I mentioned that all his books are quite long, as well. ‘Stupid of me. I should write shorter books. I hope I can nail it in four months.’ Basically, the situation Michael has laid out in Fear, will have to be resolved and everything tied up neatly in Light. He’s confident he’ll be able to. ‘It’s been a long, long job and I’ve had fun through the whole thing.’
We tried to see if we could agree on whether Drake or Penny is the worst, but it’s a hard one. Drake is bad, but he’s normal whilst being evil. Penny is a psycho, and even Drake can’t stand her. And for the Astrid haters Michael explained that ‘I deliberately made people dislike Astrid, she’s the girlfriend, the perfect girl in so many ways.’
I said how impressed I’ve been with the development of all the children in the FAYZ. How they’ve been able to learn to do what modern children never need to, or get the opportunity to do. Michael feels that too many adults – and it’s always the adults – have very little belief in the capabilities of children today, and that includes being really horrible to others.
Something that wasn’t clear to me when we last met, was that whereas little Pete is autistic, I suspected it was ‘just something he was.’ It has since become obvious that Pete’s autistic-ness has a bearing on all that happens in the FAYZ.

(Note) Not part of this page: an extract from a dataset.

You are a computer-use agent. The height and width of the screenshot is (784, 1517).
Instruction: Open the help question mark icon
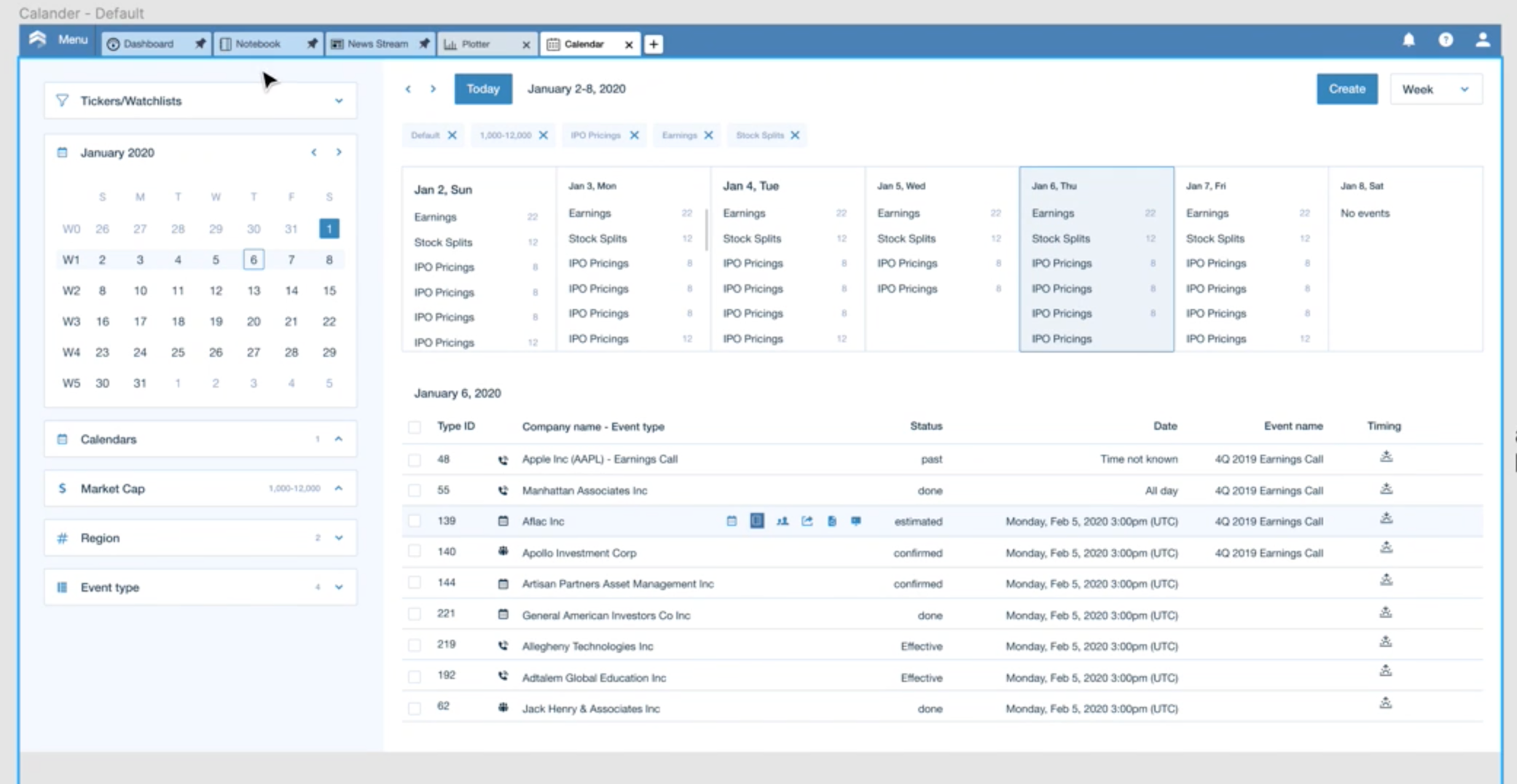pos(1446,40)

As Michael put it, ‘I wanted the basic theory, that the gaiaphage alters the law of physics. Autistics have brains that are overly wired, too ready to go, and they get hit with data and it’s just like opening up a firehose in their heads and then they withdraw. So I thought that’s the kind of person who would be particularly vulnerable. Pete has all the power and no responsibility, so I thought that would be fun to play with. How I’m ending that I don’t know. I’ll figure it out…’
I had to apologise that it was me taking photos this time, but said hello from the real photographer, mentioning that her pictures of Michael are about to appear in an American reference book on authors. ‘Photos? You’re kidding? I’ve kind of lost weight since then.’ He has, and he looked good, dressed in a more relaxed style. I wanted to know the secret behind his success. ‘The usual really depressing way of eating less and exercising a whole lot. Way more exercise than you think it will have to be, and you have to be a lot more hungry.’
I told him about Bookwitch and Michael Grant fan Cynical, who had instructed me to tell him who he can and who he can’t kill off. I’d brought a greeting to her from him to pose with, which he gamely did. ‘Cynical Kate.’ He laughed. ‘I like that!’ We went outside to get better light, and ever the perfectionist, Michael had to check all the photos…
Once I’d snapped him with the real Manchester in the background, it was time for me to go catch a train and for Michael and his publicity lady, Isla, to check out of the hotel in order to convey themselves and all of Michael’s luggage to Cheadle Hulme and his next school event.
(This previously appeared as a blog post on 16th March 2012.)